Easy, Guilt-Free Buffalo Chicken & Blue Cheese—for Dinner!

Buffalo chicken wings are delicious. But they’re also fattening, messy and not really a meal you’d feel good about serving your family (not to mention a pain in the butt to make!). So we came up with a better way to get that buffalo deliciousness: Trade the wings for thighs, prep them in a slow cooker instead of frying them, and pair with an iceberg wedge topped with blue cheese. The result? All that buffalo & blue cheese flavor, less of the guilt.

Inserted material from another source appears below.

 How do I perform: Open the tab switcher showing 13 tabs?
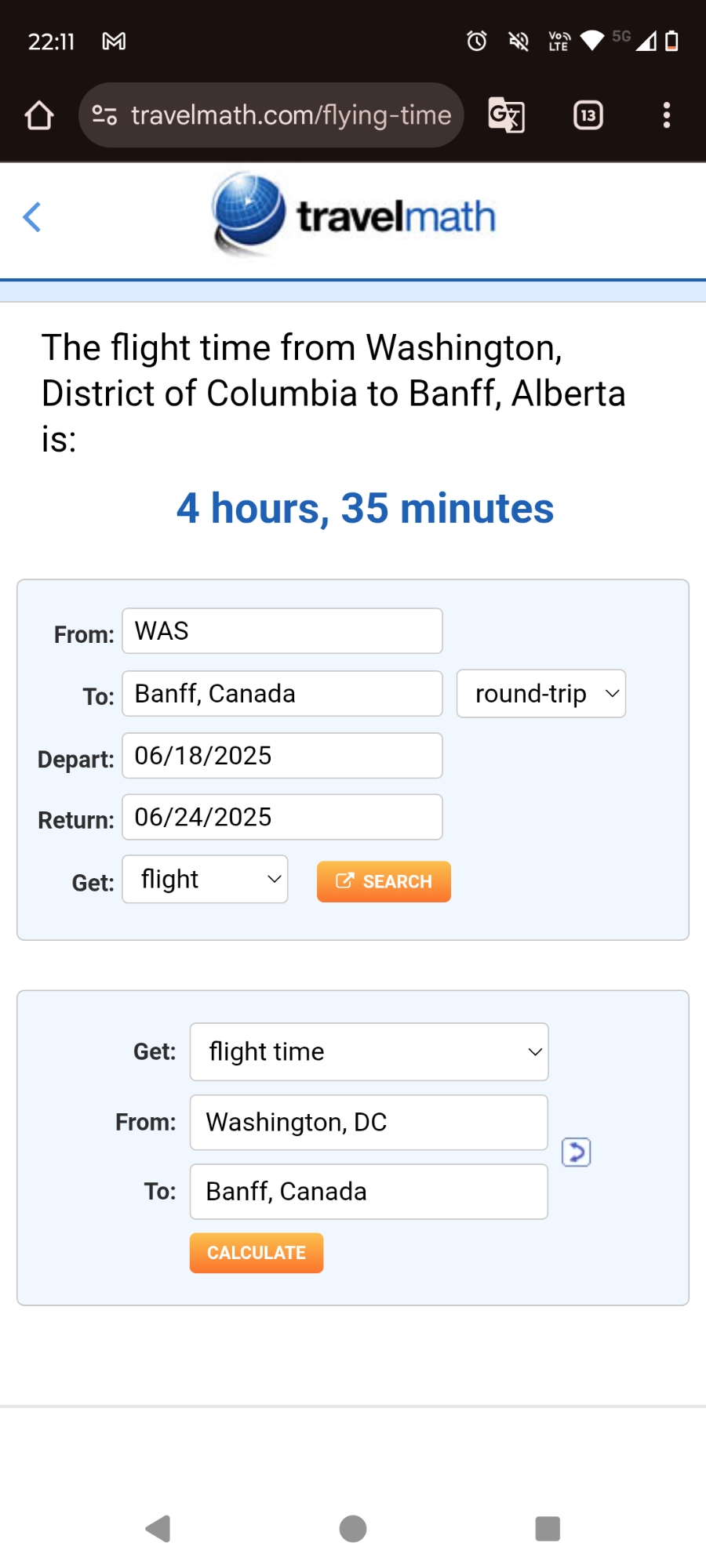pos(588,115)
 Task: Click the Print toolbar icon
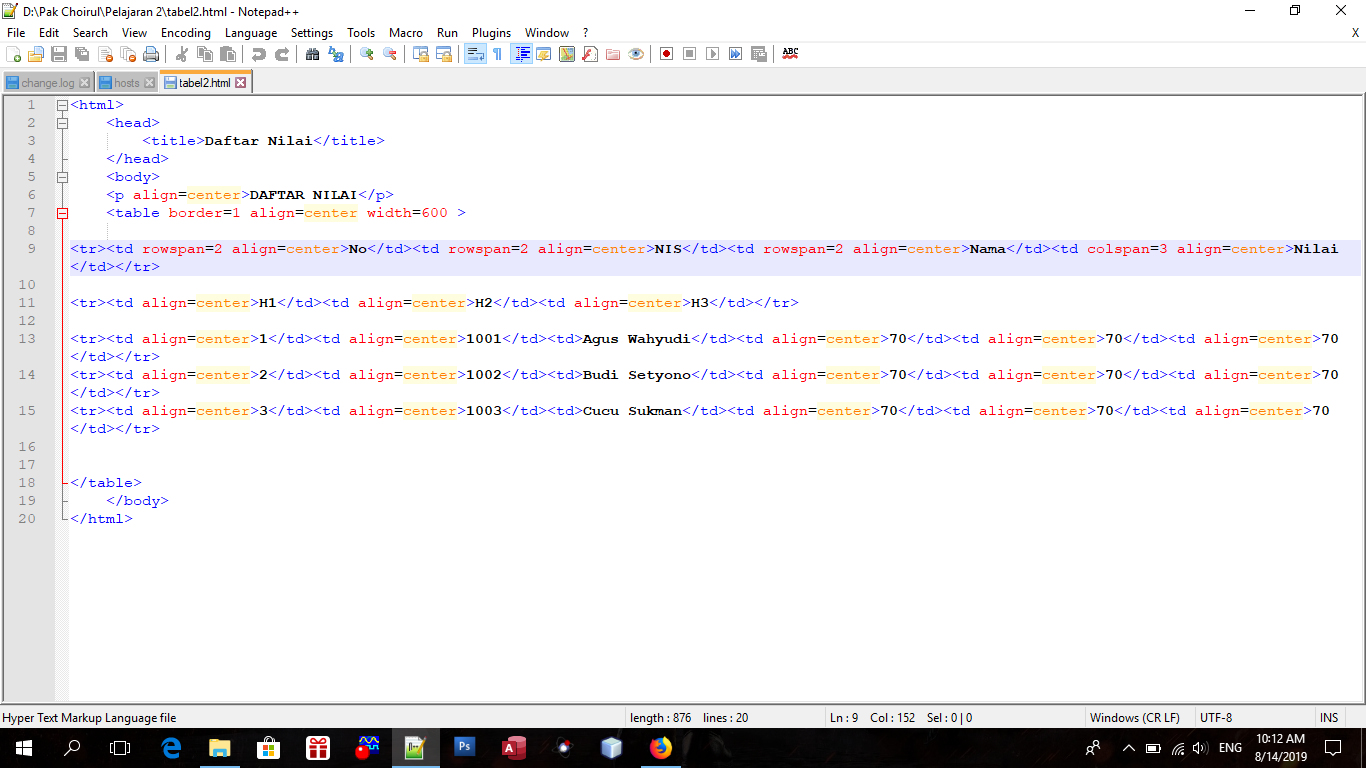tap(151, 54)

Buffalo Blue Cheese Chicken Thighs

Buffalo Chicken with Iceberg Wedge Salad

  • Serves 4
  • Prep Time: 00:15 minutes
  • Cook Time: 6 hours, inactive

For the chicken

  • 4 chicken legs (thigh and drumstick attached)
  • 4 tbsp unsalted butter (1/2 stick), melted
  • 1 tbsp dried oregano
  • 1 tbsp onion powder
  • 1 tbsp garlic powder
  • 2 tbsp soy sauce
  • ½ c hot sauce

For the salad

  • 1 head iceberg lettuce, outside leaves discarded
  • ½ c sour cream
  • ¼ c milk
  • ¼ c mayonnaise
  • salt and freshly ground pepper
  • ½ c blue cheese crumbles


  • In a slow cooker, combine the butter, dried oregano, onion powder, garlic powder, soy sauce, and hot sauce. Whisk together and then add the chicken. Make sure the chicken is evenly coated with the sauce and then cook on low for 6-8 hours.
  • When chicken is finished, prepare the salad. Whisk together the sour cream, milk, mayonnaise, salt and pepper and blue cheese crumbles. Taste and add more salt and pepper if needed. Cut the iceberg head into four wedges. Plate the wedges and drizzle with the blue cheese dressing. Serve with a chicken leg and enjoy.
  • Optional: When chicken is ready to serve, broil the chicken legs on a foil-lined baking sheet until skin crisps, about 2 minutes, watching and rotating the pan through the process.